Turn the records, from the first line through the line containing "Looking at the screenshot, I should (334, 234)." (both included), into a Markdown table with the columns Number and Entry. Give each line its row number, and leave out blank lines.
-- start of Available data --
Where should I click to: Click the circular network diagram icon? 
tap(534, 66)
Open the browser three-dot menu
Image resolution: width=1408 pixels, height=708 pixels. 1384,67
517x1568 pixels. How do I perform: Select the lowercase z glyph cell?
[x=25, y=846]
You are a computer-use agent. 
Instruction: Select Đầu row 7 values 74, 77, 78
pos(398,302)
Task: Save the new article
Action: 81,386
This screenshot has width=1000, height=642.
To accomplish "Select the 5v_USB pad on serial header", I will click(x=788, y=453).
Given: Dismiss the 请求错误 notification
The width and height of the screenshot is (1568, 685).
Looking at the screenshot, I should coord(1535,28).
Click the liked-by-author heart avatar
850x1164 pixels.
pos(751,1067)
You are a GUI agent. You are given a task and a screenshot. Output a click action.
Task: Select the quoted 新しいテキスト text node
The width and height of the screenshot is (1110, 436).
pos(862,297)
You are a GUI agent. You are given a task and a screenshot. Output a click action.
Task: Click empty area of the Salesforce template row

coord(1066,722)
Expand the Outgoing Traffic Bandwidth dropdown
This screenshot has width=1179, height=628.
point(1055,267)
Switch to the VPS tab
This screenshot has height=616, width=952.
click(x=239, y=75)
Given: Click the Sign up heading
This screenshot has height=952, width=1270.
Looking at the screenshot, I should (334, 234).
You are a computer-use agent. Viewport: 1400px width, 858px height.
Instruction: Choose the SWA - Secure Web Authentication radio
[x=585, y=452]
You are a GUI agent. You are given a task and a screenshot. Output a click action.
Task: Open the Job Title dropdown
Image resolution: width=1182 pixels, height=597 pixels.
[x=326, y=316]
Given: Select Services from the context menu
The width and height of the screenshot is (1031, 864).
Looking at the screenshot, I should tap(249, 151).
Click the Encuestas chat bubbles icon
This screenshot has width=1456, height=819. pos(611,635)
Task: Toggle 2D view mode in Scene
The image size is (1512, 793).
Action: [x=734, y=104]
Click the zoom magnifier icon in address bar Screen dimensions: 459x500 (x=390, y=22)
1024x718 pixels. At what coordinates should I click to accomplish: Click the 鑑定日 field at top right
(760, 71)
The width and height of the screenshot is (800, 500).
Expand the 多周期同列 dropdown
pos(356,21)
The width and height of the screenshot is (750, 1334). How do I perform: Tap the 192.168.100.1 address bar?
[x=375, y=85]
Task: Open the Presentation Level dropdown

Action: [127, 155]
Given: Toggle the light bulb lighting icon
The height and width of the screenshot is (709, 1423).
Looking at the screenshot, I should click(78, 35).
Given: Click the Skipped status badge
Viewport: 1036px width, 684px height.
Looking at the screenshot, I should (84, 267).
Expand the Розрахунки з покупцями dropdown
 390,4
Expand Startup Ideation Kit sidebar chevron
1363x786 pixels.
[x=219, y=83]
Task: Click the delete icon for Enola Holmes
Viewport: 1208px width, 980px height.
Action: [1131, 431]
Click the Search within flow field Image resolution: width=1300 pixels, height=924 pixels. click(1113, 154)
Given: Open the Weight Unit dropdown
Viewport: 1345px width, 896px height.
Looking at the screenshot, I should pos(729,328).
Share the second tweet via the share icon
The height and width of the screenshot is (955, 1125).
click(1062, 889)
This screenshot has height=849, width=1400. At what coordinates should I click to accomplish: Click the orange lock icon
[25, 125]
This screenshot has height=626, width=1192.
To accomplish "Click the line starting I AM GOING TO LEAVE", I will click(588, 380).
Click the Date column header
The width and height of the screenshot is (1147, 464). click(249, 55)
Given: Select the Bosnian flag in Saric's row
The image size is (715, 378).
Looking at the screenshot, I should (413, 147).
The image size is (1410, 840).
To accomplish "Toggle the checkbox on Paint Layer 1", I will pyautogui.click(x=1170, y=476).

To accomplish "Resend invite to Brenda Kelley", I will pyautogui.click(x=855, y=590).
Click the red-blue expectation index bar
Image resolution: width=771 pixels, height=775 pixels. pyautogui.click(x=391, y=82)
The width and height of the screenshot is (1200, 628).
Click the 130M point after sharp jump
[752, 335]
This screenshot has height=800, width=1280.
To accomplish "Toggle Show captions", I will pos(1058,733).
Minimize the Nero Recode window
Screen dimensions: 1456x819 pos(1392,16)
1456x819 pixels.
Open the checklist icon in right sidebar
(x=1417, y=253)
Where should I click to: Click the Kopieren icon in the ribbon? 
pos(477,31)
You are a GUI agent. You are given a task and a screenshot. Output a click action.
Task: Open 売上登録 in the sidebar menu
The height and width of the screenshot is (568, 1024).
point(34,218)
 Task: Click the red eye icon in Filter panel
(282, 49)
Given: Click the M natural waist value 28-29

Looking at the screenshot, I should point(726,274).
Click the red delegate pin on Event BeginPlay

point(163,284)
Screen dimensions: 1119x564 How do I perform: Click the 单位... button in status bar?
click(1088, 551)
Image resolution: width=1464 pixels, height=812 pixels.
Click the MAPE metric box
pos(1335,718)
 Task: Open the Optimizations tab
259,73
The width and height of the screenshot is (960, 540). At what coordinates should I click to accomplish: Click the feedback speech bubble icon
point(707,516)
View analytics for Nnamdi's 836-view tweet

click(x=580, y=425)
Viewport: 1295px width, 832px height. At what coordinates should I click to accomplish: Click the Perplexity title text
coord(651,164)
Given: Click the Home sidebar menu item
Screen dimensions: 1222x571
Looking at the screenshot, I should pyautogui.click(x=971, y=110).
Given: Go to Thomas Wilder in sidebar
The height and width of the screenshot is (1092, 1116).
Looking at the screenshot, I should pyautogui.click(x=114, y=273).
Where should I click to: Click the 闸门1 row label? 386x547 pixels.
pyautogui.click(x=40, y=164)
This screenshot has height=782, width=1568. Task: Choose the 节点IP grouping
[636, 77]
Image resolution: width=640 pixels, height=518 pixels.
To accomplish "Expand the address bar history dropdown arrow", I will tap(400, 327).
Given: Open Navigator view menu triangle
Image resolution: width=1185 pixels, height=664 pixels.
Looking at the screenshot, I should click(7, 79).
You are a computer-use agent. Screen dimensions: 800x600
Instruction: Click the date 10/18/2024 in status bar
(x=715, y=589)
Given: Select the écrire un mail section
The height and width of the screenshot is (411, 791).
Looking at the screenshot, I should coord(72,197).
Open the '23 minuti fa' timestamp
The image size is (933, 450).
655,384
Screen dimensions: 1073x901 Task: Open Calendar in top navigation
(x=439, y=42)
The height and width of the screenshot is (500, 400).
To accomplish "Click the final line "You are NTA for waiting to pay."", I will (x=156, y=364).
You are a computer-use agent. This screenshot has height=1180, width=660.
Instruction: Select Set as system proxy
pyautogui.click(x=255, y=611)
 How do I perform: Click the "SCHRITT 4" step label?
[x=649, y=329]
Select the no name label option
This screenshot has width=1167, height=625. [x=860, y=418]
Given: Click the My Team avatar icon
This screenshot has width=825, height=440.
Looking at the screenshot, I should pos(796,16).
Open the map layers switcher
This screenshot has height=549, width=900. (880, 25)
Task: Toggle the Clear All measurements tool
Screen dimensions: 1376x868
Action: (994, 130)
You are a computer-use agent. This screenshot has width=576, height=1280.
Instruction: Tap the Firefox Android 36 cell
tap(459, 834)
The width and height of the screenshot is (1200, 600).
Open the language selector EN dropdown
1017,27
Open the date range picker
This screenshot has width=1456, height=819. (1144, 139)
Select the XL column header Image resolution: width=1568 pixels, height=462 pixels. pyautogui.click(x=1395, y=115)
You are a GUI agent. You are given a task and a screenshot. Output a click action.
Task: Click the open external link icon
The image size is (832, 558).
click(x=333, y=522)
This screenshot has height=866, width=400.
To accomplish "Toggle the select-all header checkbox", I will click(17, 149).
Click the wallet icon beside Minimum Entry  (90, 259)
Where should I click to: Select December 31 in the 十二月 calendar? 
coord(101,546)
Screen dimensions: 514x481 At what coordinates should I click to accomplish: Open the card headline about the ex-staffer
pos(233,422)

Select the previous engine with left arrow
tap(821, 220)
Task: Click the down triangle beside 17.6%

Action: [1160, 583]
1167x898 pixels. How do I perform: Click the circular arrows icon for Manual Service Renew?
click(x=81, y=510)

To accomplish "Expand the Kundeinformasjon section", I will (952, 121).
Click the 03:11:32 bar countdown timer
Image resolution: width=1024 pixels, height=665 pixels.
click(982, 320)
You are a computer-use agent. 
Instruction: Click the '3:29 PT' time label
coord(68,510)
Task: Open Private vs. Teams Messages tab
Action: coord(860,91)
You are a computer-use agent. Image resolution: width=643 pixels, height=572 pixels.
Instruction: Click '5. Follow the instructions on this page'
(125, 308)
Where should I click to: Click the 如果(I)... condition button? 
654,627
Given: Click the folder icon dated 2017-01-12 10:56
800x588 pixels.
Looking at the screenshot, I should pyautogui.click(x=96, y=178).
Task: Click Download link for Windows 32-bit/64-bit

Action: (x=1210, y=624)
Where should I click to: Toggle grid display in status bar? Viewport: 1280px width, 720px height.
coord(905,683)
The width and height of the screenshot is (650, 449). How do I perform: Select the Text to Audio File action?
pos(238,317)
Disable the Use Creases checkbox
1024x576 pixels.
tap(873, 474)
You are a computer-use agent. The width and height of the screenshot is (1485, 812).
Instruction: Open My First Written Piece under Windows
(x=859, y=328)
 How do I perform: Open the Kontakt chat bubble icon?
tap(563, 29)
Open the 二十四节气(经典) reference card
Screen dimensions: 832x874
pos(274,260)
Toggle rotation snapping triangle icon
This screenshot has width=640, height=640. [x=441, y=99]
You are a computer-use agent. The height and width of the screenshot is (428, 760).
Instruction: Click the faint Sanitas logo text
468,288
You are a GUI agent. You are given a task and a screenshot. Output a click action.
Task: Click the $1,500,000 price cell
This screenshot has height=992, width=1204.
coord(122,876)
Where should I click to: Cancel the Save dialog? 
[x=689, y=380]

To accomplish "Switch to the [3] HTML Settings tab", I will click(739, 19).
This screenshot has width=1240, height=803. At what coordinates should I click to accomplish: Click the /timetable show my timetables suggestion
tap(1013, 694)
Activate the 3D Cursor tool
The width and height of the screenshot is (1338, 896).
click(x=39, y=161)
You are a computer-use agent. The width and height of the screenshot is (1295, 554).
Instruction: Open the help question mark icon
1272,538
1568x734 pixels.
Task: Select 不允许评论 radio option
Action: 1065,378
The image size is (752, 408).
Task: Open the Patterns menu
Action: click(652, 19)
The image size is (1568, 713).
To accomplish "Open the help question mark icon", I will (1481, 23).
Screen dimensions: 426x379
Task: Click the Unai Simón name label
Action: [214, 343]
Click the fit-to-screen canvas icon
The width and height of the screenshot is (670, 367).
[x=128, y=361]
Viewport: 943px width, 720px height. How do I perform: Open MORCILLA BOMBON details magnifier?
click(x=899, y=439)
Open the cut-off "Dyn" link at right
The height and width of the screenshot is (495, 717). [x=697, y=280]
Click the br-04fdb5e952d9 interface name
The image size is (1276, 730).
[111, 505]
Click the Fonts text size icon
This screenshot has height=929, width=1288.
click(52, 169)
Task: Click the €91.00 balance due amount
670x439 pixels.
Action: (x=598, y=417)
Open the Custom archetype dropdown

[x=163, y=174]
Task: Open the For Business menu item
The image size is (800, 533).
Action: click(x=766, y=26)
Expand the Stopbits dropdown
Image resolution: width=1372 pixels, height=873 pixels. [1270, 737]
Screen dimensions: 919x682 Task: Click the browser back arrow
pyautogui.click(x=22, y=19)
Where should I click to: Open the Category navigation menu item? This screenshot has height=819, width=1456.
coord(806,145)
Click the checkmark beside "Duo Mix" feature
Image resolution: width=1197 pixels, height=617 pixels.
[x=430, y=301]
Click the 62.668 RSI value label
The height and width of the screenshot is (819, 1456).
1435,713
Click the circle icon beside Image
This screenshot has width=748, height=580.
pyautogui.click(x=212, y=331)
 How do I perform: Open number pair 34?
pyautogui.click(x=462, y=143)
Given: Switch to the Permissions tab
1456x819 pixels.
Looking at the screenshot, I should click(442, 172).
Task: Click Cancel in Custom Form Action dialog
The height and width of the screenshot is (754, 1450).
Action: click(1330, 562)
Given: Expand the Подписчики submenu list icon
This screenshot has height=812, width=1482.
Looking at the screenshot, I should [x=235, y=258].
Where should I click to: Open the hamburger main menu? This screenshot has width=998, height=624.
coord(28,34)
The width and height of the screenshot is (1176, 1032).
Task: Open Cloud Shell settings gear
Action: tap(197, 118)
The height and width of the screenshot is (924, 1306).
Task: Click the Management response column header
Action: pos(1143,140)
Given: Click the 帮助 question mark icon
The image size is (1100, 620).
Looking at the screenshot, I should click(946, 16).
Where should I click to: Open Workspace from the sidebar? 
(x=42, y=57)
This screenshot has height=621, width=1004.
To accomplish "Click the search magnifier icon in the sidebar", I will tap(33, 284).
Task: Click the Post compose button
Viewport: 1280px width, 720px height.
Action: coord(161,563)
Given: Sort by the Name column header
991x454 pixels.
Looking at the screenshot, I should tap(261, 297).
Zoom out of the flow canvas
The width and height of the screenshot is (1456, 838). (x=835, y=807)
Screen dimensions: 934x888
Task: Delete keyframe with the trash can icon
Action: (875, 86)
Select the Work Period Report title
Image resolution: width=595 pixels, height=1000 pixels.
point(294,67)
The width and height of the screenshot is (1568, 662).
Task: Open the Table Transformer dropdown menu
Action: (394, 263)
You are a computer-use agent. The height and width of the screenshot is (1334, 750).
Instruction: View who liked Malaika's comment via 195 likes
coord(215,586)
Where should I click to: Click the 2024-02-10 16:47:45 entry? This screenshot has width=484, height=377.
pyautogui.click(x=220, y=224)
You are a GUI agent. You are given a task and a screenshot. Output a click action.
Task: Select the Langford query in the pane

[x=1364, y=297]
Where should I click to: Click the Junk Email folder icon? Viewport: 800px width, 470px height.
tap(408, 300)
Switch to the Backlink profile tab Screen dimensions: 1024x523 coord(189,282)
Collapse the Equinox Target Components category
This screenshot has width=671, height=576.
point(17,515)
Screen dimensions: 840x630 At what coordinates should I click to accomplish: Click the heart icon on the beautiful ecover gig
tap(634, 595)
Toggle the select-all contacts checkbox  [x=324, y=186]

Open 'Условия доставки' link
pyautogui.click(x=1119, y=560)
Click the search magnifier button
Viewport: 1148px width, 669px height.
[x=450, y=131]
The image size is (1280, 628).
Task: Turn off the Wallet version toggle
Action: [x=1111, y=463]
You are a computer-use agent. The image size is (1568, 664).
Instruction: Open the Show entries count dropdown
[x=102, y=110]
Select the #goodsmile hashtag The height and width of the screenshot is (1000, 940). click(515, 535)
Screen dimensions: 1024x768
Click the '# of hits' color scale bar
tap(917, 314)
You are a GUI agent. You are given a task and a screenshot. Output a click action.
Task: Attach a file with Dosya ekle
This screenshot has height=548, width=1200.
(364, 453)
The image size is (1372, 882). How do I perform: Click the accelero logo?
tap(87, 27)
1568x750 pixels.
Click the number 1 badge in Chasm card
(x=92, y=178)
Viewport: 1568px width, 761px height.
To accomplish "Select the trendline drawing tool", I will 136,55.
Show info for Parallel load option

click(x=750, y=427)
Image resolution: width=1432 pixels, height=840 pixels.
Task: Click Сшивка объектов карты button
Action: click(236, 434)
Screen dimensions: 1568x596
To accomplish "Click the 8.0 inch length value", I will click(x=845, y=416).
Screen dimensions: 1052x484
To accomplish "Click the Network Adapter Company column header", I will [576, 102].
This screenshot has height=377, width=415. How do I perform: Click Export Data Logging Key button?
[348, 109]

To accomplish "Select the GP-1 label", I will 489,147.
-- end of Available data --
### Written answer
| Number | Entry |
|---|---|
| 1 | Where should I click to: Click the circular network diagram icon?  |
| 2 | tap(534, 66) |
| 3 | Open the browser three-dot menu |
| 4 | Image resolution: width=1408 pixels, height=708 pixels. 1384,67 |
| 5 | 517x1568 pixels. How do I perform: Select the lowercase z glyph cell? |
| 6 | [x=25, y=846] |
| 7 | You are a computer-use agent.  |
| 8 | Instruction: Select Đầu row 7 values 74, 77, 78 |
| 9 | pos(398,302) |
| 10 | Task: Save the new article |
| 11 | Action: 81,386 |
| 12 | This screenshot has width=1000, height=642. |
| 13 | To accomplish "Select the 5v_USB pad on serial header", I will click(x=788, y=453). |
| 14 | Given: Dismiss the 请求错误 notification |
| 15 | The width and height of the screenshot is (1568, 685). |
| 16 | Looking at the screenshot, I should coord(1535,28). |
| 17 | Click the liked-by-author heart avatar |
| 18 | 850x1164 pixels. |
| 19 | pos(751,1067) |
| 20 | You are a GUI agent. You are given a task and a screenshot. Output a click action. |
| 21 | Task: Select the quoted 新しいテキスト text node |
| 22 | The width and height of the screenshot is (1110, 436). |
| 23 | pos(862,297) |
| 24 | You are a GUI agent. You are given a task and a screenshot. Output a click action. |
| 25 | Task: Click empty area of the Salesforce template row |
| 26 | coord(1066,722) |
| 27 | Expand the Outgoing Traffic Bandwidth dropdown |
| 28 | This screenshot has width=1179, height=628. |
| 29 | point(1055,267) |
| 30 | Switch to the VPS tab |
| 31 | This screenshot has height=616, width=952. |
| 32 | click(x=239, y=75) |
| 33 | Given: Click the Sign up heading |
| 34 | This screenshot has height=952, width=1270. |
| 35 | Looking at the screenshot, I should (334, 234). |